AbstractVector{<:Pair} and AbstractDict


#1

This was discussed some on slack and I wanted to capture it in a more permanent place.

HTTP is now using an Array{Pair{String,String},1} to store headers for performance reasons, but for many use cases (like Mux) people would like to read headers without needing to search through an array of pairs.

@oxinabox mentioned the possibility of defining Base.getindex(xs::AbstractVector{Pair{T, V}}, key) where T<:Union{Symbol, AbstractString}, V so that these could be indexed like headers["Origin"] and similar. @andyferris suggested a lightweight AbstractDict wrapper over AbstractVector{<:Pair}.

What’s the best option?


#2

What would

getindex([3 => 1, 2 => 2, 1 => 3], 1)

do? A wrapper might be a better option.

EDIT sorry I missed T<:Union{Symbol, AbstractString}. Re-consider the example with a NamedArray or something similar. I still think it is too clever to special case generic accessors for a restricted set of types.


#3

I agree.


#4

just a thought:

headers = sort!(["Origin" => "abc", "Content-Type" => "def", "H" => "1", "H" => "2", "H" => "3"])
firstH = searchsortedfirst(headers, "H" => "")
while firstH <= endof(headers) && headers[firstH].first == "H"
    println(headers[firstH].second)
    global firstH += 1
end

#5

What about

struct As_assoc end
const as_assoc = As_assoc()

Base.getindex(xs::AbstractVector{Pair{T, V}}, ::As_assoc, key::T) = ...
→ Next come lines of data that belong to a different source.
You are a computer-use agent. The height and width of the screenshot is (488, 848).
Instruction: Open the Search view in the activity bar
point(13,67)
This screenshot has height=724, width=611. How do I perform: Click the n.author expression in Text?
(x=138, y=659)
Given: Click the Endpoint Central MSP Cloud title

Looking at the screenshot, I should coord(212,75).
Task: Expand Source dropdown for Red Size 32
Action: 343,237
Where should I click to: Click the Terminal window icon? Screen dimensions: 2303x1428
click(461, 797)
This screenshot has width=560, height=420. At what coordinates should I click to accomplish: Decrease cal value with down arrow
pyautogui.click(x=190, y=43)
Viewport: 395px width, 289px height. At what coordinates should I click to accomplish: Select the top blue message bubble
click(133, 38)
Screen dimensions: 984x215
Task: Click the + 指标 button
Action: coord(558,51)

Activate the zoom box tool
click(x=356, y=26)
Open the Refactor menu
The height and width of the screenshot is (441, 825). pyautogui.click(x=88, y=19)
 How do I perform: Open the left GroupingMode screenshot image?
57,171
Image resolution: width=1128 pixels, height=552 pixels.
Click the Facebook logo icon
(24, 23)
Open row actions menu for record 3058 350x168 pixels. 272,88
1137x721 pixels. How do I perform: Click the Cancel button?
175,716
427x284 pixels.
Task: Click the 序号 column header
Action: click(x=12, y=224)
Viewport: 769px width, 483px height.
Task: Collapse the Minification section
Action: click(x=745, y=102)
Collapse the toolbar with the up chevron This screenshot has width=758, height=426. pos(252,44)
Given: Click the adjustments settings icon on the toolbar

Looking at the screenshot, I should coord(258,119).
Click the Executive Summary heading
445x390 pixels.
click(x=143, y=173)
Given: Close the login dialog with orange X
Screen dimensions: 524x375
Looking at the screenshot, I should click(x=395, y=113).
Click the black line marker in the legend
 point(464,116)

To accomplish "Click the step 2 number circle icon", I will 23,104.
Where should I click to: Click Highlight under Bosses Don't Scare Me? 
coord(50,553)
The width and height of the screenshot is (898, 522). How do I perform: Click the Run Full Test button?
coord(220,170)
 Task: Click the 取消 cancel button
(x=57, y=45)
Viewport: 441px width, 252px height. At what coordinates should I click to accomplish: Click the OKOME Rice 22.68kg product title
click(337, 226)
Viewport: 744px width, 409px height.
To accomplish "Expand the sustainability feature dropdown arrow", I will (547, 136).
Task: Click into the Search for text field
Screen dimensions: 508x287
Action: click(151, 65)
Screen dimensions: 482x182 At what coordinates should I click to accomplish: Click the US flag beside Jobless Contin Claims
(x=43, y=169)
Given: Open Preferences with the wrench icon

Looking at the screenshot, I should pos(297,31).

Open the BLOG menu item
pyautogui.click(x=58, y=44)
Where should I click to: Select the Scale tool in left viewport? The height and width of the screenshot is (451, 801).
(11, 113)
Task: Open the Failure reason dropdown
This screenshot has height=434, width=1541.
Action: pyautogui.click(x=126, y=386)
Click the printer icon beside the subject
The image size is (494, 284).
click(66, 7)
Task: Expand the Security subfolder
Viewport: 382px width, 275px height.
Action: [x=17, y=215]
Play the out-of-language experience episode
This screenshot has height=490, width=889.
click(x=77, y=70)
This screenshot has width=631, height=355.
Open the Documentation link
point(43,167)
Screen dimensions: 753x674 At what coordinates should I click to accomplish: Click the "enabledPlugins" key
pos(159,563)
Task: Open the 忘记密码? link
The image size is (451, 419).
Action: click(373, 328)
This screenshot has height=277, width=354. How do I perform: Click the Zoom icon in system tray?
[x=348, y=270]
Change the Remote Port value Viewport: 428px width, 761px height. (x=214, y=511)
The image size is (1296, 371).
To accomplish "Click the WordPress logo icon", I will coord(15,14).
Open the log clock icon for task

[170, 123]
allowing for headers[as_assoc, "Origin"] or maybe (needing an extra definition) headers[as_assoc, :Origin].

Re sorting: Losing the order of headers (as seen on the wire) does not seem like a good idea. But it might be a good idea to sort and also store the on-wire order.


#6

Agreed, although the default sort! call is a stable-sort, so it can at least preserve the order of any given repeated header. We could preserve the original array too though:

> view(headers, sortperm(headers, by=first))
> searchsorted(ans, "H" => "", by=first)
2:4

#7

Why not store something like Vector{Triple{key_T, val_T, Pair{UInt32, UInt32}}} where the last two denote the offset of the first byte and the last byte of the header line, relative to the start of the request? I almost said UInt16, but apparently longer leaders are technically valid HTTP (or may at least be seen in the wild).

That way you can binary search for specific headers and still don’t lose any info (e.g. you probably need to case-normalize header-names anyway; sure convenient if one can look up the on-the-wire spelling in the original header if needed). I know that I would curse if any info were discarded and I needed to reproduce the same interpretation of some malformed HTTP as some weird old or custom piece of software (or wanted to script some adversarial fingerprinting).

But you’re of course right that preserving the order of repeated headers is most important, and these are AFAIK technically the only parts of the order that MUST be preserved according to rfc7230.